*REQUIREMENT*.
Report every line of the data that includes "Open".
***** SOURCE INFORMATION *****
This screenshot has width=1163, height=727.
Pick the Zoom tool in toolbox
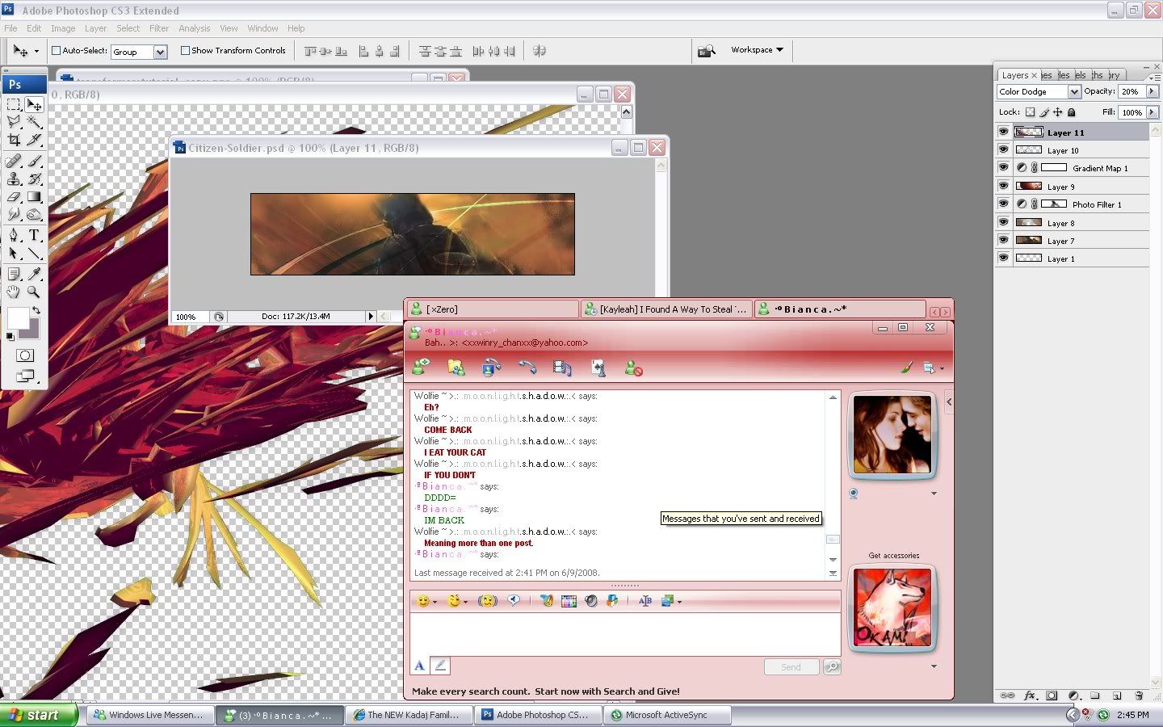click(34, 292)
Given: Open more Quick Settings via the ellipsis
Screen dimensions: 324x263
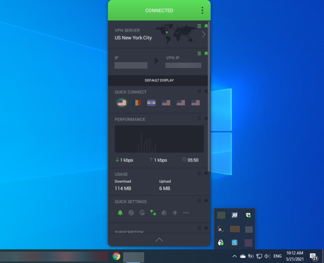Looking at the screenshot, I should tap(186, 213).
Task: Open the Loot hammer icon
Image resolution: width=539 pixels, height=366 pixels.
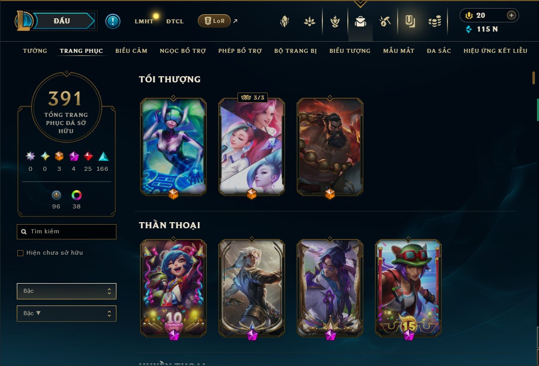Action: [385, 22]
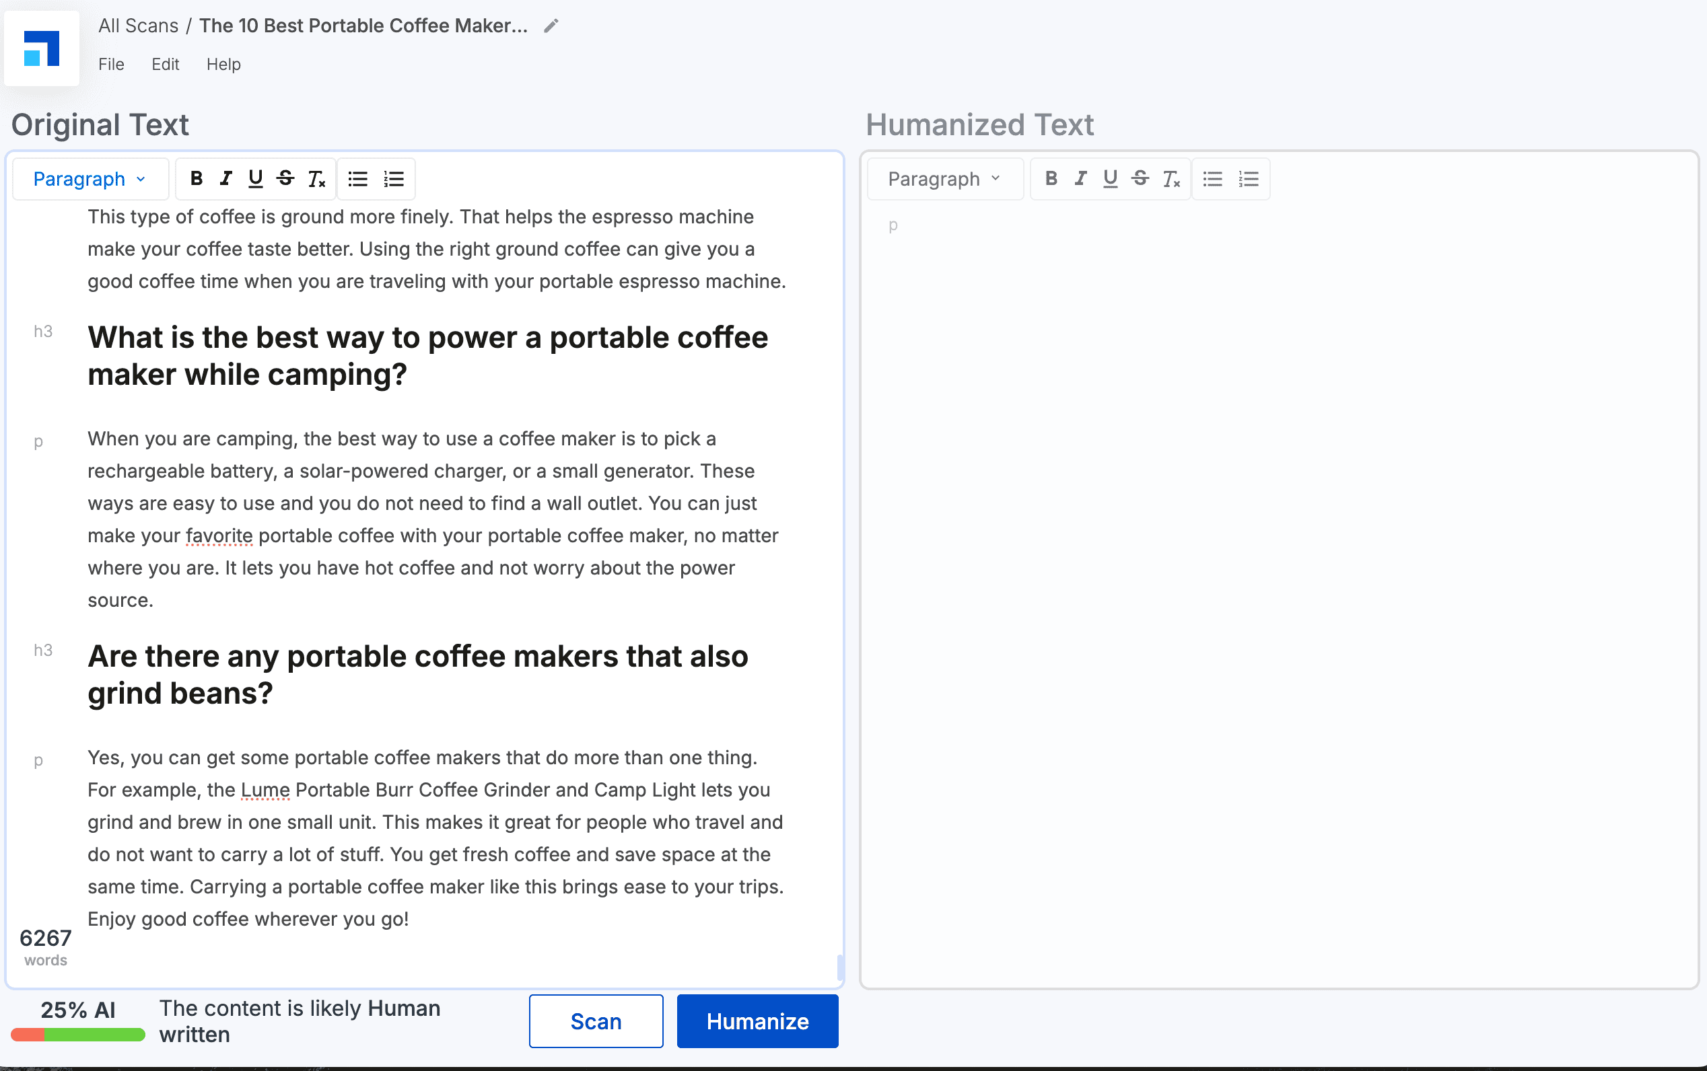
*****
*YOUR RESPONSE*.
Given: Open more Quick Settings via the ellipsis
Task: Open the Loot hammer icon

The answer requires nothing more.